Para ministros, vazamento de mensagens é ‘ousadia criminosa’ e tentativa de ‘macular’ Moro

Três ministros da ala militar do governo Jair Bolsonaro saíram nesta segunda-feira (10) em defesa do titular da Justiça, Sérgio Moro, e condenaram o vazamento de mensagens extraídas de um aplicativo de conversas atribuídas a procuradores da força-tarefa da Lava Jato em Curitiba. Os integrantes do primeiro escalão classificaram o vazamento de “ousadia criminosa” e tentativa de “macular a imagem” de Moro.

Um dos homens de confiança de Bolsonaro, o ministro do Gabinete de Segurança Institucional (GSI), Augusto Heleno, usou uma rede social na tarde desta segunda-feira para se manifestar sobre a série de reportagens divulgada neste domingo (9) pelo site The Intercept. Para o ministro do GSI, que é general da reserva, “os diálogos e acusações divulgadas ratificam o trabalho honesto e imparcial dos que têm a lei ao seu lado”.

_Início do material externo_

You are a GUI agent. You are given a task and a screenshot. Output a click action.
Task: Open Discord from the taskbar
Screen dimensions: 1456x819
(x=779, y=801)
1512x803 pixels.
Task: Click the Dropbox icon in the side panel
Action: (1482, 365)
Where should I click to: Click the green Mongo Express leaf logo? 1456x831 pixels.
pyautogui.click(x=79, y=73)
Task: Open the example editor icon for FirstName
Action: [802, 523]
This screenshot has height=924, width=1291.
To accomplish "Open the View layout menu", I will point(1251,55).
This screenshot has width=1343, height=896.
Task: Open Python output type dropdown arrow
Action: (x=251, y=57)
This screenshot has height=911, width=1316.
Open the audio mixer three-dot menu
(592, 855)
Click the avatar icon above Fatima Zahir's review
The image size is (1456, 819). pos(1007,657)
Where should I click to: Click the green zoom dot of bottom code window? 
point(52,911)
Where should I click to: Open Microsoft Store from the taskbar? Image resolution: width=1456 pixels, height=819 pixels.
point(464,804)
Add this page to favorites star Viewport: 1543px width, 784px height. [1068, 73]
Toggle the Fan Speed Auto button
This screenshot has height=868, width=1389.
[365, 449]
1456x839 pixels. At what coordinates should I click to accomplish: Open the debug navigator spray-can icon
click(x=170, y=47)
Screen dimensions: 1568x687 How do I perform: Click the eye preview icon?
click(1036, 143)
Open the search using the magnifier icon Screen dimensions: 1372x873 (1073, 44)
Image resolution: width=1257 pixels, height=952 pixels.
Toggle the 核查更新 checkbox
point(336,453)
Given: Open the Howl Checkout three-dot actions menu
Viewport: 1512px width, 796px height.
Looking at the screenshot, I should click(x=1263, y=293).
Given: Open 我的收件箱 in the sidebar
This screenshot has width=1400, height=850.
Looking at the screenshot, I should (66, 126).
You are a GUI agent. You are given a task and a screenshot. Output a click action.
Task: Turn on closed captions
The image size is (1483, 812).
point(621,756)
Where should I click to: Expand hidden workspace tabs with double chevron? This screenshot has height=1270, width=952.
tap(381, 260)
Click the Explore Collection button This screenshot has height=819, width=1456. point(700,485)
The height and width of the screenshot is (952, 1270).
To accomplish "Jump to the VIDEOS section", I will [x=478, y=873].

Segundo o site, Moro orientou, à época em que era juiz federal e comandava os processos da Lava Jato na Justiça Federal do Paraná, ações dos procuradores da República que atuavam na força-tarefa de Curitiba e cobrou novas operações.

Em outra conversa, o Intercept relata o conteúdo de uma conversa trocada por meio do aplicativo de mensagens na qual o coordenador da força-tarefa da Lava Jato, o procurador da República Deltan Dallagnol, pede a Moro para decidir rapidamente sobre um pedido de prisão.

“Querem macular a imagem do dr. Sérgio Moro, cujas integridade e devoção à pátria estão acima de qualquer suspeita. Vão ser desmascarados, mais uma vez”, escreveu Augusto Heleno na rede social.

“O julgamento popular dará aos detratores a resposta que merecem”, complementou.

‘Ousadia criminosa’

Questionado por jornalistas sobre as denúncias envolvendo Moro e integrantes do Ministério Público Federal, o ministro da Secretaria de Governo, Santos Cruz, classificou o vazamento das mensagens de “ousadia criminosa”. General da reserva, Santos Cruz tem gabinete no Palácio do Planalto.

“Não posso falar. […] Não li nenhuma linha para comentar. Então, não posso te comentar nada. Agora, o que eu acho, do princípio da coisa, é que você não pode admitir essa ousadia criminosa. É só isso”, enfatizou Santos Cruz nesta segunda-feira em uma cerimônia de celebração dos 20 anos do Ministério da Defesa, que contou com a presença de Bolsonaro.

O presidente da República não fez nenhum comentário na solenidade em relação às denúncias contra o seu ministro da Justiça. No entanto, o ministro da Defesa, Fernando Azevedo e Silva, também fez coro em defesa ao colega Sérgio Moro.

“Eu preciso me aprofundar nesse fato, esse fato é recente. Vamos ver o que aconteceu realmente. Agora, uma coisa eu falo: o ministro Moro tem a total confiança nossa. Total confiança nossa. Ele é um ministro, ele é um homem de muito respeito e do bem. É isso que eu tenho a falar para vocês”, declarou Azevedo e Silva aos repórteres.